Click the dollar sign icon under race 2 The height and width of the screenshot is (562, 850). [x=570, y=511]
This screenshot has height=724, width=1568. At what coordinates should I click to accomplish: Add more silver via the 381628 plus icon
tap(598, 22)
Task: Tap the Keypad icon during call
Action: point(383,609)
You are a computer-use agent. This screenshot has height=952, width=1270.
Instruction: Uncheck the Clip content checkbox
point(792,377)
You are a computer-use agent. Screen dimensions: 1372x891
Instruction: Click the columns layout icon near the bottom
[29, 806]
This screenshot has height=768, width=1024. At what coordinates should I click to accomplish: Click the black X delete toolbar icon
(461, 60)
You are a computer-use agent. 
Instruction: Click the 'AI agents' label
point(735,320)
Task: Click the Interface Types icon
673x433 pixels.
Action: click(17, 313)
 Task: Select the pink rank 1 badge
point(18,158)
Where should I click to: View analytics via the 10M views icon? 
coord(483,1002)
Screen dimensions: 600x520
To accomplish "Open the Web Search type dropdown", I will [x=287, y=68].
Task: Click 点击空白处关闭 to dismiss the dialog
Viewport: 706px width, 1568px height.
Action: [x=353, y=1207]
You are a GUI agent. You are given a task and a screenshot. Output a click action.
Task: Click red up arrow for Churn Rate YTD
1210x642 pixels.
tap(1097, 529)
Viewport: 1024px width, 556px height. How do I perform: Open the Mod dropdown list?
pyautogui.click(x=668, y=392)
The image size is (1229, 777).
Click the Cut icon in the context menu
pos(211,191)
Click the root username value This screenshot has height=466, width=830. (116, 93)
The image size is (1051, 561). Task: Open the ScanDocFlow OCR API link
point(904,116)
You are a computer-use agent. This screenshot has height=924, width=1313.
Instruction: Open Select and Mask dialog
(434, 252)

____________________

From the data above, pick out each line containing "computer" and copy it.

You are a computer-use agent. This screenshot has height=952, width=1270.
You are a computer-use agent. Screen dimensions: 1372x891
You are a computer-use agent. 
You are a computer-use agent. This screenshot has height=924, width=1313.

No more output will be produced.